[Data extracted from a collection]
== Segment start ==
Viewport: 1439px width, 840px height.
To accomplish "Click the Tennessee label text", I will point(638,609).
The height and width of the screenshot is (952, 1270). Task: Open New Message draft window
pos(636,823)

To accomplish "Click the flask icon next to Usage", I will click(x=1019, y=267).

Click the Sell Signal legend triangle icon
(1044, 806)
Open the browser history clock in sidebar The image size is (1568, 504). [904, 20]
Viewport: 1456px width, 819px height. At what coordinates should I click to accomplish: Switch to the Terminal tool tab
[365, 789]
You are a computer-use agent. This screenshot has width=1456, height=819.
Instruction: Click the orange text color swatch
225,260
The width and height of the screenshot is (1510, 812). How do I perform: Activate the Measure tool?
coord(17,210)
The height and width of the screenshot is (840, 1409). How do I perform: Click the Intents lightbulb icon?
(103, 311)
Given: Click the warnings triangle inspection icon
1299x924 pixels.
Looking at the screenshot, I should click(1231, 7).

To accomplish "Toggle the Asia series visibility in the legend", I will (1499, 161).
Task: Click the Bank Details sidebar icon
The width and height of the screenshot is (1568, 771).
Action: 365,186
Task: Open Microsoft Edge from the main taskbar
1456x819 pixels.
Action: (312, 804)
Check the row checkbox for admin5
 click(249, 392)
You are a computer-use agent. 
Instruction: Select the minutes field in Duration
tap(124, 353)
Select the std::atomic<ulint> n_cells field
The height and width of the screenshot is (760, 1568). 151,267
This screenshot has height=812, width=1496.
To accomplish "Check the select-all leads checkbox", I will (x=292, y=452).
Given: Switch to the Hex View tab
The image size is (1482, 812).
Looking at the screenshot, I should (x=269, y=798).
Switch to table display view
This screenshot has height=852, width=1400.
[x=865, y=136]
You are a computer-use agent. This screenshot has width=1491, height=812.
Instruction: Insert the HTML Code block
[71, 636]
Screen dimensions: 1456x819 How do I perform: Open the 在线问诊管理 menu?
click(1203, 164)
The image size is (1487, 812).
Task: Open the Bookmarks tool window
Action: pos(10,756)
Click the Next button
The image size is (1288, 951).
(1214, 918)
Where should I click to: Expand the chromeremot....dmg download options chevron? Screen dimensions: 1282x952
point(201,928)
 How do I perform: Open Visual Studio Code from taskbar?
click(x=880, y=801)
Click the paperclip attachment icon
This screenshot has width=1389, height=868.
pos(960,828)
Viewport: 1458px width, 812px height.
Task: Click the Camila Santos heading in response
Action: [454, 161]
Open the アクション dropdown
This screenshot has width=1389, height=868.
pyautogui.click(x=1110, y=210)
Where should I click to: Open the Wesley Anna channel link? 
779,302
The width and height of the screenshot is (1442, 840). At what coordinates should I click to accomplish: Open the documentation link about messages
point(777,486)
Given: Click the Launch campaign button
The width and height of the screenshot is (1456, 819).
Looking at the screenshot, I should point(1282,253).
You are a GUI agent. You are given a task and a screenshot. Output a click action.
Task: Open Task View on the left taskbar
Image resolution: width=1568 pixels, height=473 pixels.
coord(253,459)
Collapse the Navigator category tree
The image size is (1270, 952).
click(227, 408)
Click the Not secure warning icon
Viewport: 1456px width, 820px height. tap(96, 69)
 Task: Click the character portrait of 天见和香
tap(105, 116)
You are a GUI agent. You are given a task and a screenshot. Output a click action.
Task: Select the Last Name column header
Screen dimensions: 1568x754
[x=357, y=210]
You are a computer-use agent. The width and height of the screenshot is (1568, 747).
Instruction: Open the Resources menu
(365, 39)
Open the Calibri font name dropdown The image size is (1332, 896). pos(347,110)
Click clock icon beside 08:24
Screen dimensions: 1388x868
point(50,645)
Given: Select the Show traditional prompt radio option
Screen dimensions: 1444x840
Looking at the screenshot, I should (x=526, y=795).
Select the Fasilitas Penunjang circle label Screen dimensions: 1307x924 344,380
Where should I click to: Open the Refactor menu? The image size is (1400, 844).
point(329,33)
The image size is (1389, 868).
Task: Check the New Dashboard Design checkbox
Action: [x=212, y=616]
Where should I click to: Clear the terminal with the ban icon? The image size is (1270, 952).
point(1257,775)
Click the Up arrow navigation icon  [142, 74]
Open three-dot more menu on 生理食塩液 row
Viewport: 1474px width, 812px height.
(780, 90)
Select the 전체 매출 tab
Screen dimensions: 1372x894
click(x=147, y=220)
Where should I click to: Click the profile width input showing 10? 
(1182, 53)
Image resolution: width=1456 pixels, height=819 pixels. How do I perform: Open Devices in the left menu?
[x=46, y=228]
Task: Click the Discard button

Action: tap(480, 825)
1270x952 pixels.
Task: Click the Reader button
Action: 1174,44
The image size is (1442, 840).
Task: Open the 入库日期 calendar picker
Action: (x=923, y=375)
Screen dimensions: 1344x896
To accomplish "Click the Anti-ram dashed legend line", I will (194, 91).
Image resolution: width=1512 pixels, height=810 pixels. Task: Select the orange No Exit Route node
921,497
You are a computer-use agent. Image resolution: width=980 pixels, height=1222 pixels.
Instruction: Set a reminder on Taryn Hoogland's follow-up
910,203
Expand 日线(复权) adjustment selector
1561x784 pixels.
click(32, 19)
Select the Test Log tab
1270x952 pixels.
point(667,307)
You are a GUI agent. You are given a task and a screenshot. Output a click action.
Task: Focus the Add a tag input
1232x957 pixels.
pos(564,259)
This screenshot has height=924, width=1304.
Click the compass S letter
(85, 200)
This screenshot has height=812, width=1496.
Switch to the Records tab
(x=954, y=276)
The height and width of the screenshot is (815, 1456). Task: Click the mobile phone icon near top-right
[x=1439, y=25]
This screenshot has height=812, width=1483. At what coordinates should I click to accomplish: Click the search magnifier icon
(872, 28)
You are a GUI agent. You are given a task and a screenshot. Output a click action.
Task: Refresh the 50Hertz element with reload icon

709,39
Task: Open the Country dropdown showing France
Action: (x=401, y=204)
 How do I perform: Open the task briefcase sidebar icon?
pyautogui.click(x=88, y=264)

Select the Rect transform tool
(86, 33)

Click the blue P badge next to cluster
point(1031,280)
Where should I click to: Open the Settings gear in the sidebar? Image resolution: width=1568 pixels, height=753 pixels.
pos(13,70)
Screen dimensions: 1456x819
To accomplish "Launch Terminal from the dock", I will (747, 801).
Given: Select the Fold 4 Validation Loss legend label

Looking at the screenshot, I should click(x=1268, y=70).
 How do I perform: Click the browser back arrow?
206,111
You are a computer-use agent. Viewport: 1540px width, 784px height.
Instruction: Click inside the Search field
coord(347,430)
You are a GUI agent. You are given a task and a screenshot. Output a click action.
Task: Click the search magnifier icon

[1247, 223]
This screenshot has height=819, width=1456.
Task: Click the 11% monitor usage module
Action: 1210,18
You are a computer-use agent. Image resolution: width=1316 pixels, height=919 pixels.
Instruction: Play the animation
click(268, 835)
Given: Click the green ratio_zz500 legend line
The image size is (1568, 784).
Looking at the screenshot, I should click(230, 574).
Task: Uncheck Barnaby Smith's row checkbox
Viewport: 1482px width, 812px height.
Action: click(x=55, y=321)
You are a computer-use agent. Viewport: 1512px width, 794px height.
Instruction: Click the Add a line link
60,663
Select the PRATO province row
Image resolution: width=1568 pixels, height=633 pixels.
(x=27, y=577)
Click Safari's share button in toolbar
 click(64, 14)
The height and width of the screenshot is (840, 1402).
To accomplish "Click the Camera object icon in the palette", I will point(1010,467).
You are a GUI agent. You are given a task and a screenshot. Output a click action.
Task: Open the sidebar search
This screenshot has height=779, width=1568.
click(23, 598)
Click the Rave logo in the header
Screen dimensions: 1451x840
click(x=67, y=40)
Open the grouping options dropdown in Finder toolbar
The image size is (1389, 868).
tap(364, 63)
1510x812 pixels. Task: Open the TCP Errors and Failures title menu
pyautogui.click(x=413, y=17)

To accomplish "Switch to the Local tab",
== Segment end ==
(DIRECTIONS FOR THIS TASK):
Once the line with "You are a computer-use agent. Viewport: 1512px" is found, transcribe it and each line after it through the final line of the entries, exactly and only.

(WRITTEN ANSWER):
You are a computer-use agent. Viewport: 1512px width, 794px height.
Instruction: Click the Add a line link
60,663
Select the PRATO province row
Image resolution: width=1568 pixels, height=633 pixels.
(x=27, y=577)
Click Safari's share button in toolbar
 click(64, 14)
The height and width of the screenshot is (840, 1402).
To accomplish "Click the Camera object icon in the palette", I will point(1010,467).
You are a GUI agent. You are given a task and a screenshot. Output a click action.
Task: Open the sidebar search
This screenshot has height=779, width=1568.
click(23, 598)
Click the Rave logo in the header
Screen dimensions: 1451x840
click(x=67, y=40)
Open the grouping options dropdown in Finder toolbar
The image size is (1389, 868).
tap(364, 63)
1510x812 pixels. Task: Open the TCP Errors and Failures title menu
pyautogui.click(x=413, y=17)

To accomplish "Switch to the Local tab",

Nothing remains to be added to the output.